Each child learned to play an instrument and all nine went on to illustrious careers. Today only three Erbland siblings remain: Elizabeth, Philip and Thomas, who turns 90 this year.
“Young people today have so many options,” says Father Erbland, “but when I started, there was no Peace Corps, there was just the Church.” He’d earned an engineering degree and was working and active in his church, when his parish priest suggested Philip consider the priesthood. Philip had heard of Maryknoll through a missioner’s talk at his church. Later as he was discerning his vocation, a friend gave him a copy of Maryknoll magazine.

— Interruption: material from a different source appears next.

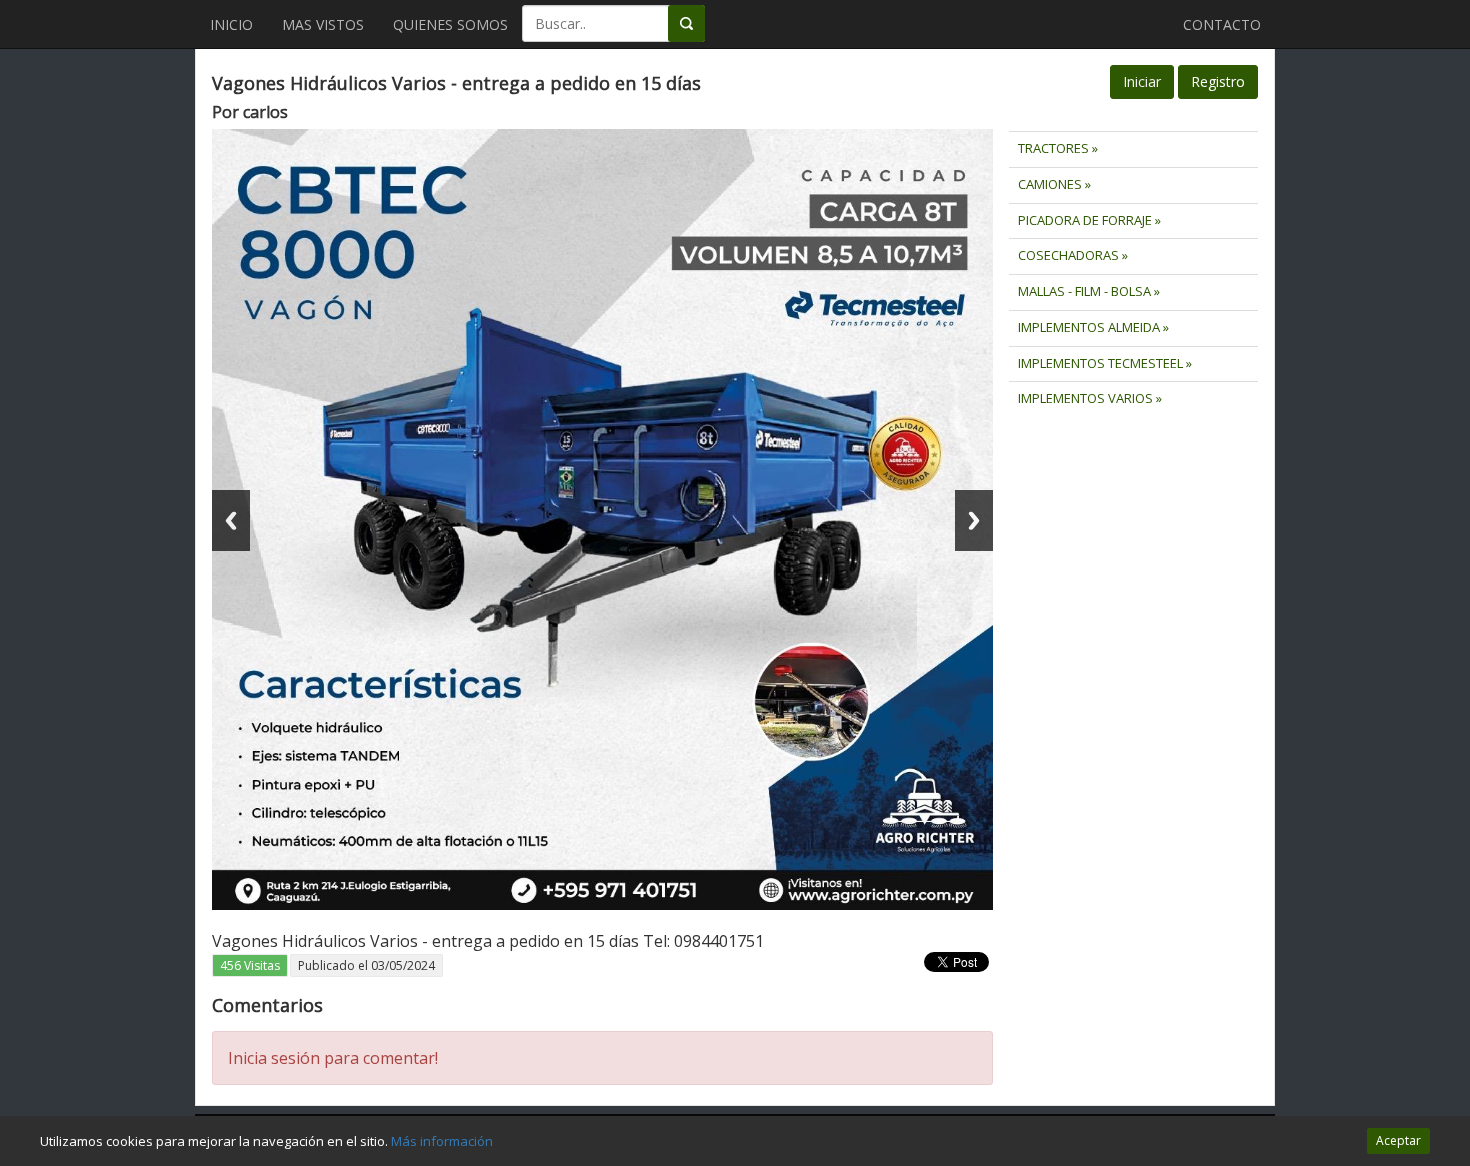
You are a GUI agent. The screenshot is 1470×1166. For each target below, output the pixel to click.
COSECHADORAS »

Philip entered Maryknoll in 1961 and was ordained in 1966. He was sent to Peru, where he served for 40 years. In the altiplano, 12,500 feet above sea level, he served primarily indigenous Aymara-speaking people in the Juli Prelature. It was a huge expanse of 40 to 50 villages and scattered homes throughout the harsh semi-arid region.
Father Erbland worked with health promoters and Radio Onda Azul, a Maryknoll radio station that taught basic literacy classes. Since the people had nothing to read, he began El Amanecer (The Awakening), a one-page mimeographed publication on current events, and showed educational films on a 16-millimeter movie projector he procured.
He later worked in the cities of Arequipa and Tacna, and in the capital of Lima, where he offered Mass and counsel in a high-security women’s prison, and visited group homes for 300 children.
In 2015, Father Erbland suffered a stroke that affected his eyesight and caused neuropathy in his feet, making it unbearable for him to stand. He found a way to continue serving, from a sitting position—hearing confessions in Spanish at Assumption Parish in Peekskill, N.Y.
“He’s not just a wonderful brother; he’s a very good man,” says Sister Erbland of her brother.
Her own desire for service grew out of her interest in special education, in which she earned a degree and taught for six years before entering the Maryknoll Sisters in 1963. During the Vietnam War she was assigned to the Philippines, teaching at Maryknoll High School in Panabo. She recalls how one year, she took a teaching job at Clark Air Force Base to earn a salary to raise funds to keep the Maryknoll school open and pay the teachers during a critical time.This school continues today.
She has served near the U.S.-Mexico border teaching special education at a public high school; working with ARISE, a program that empowers women in poor communities along the border; and teaching English in a border community known as Las Milpas. She has also taught English to Eastern European refugees through Catholic Charities in North Carolina.
“You can be a missioner in any place,” says Sister Erbland. Today she serves at a local ecumenical food pantry offering food and hope to struggling families of Ossining and Briarcliff Manor, N.Y. The food pantry, in operation since 1988 at Trinity Episcopal Church in Ossining, annually provides over $300,000 worth of food to those in need, including fresh produce from Maryknoll’s Pachamama Farm.
At Trinity, people can pick and choose the food items they want for their family, explains Sister Erbland. Helping struggling parents feed their families while preserving their dignity is dear to her heart. She’s never forgotten the lessons of growing up poor and lean but loved.
Now in their 80s, these sibling missioners have no regrets nor any intentions to stop. Father Erbland, who will celebrate his Golden Jubilee as a Maryknoll priest this June, says, “I would encourage people to always think bigger than yourselves. That’s what love is all about.”
Featured Image: Now in their 80s, Maryknoll Father Philip Erbland and Maryknoll Sister Elizabeth Erbland continue to serve those in need. (D. Mastrogiulio/U.S.)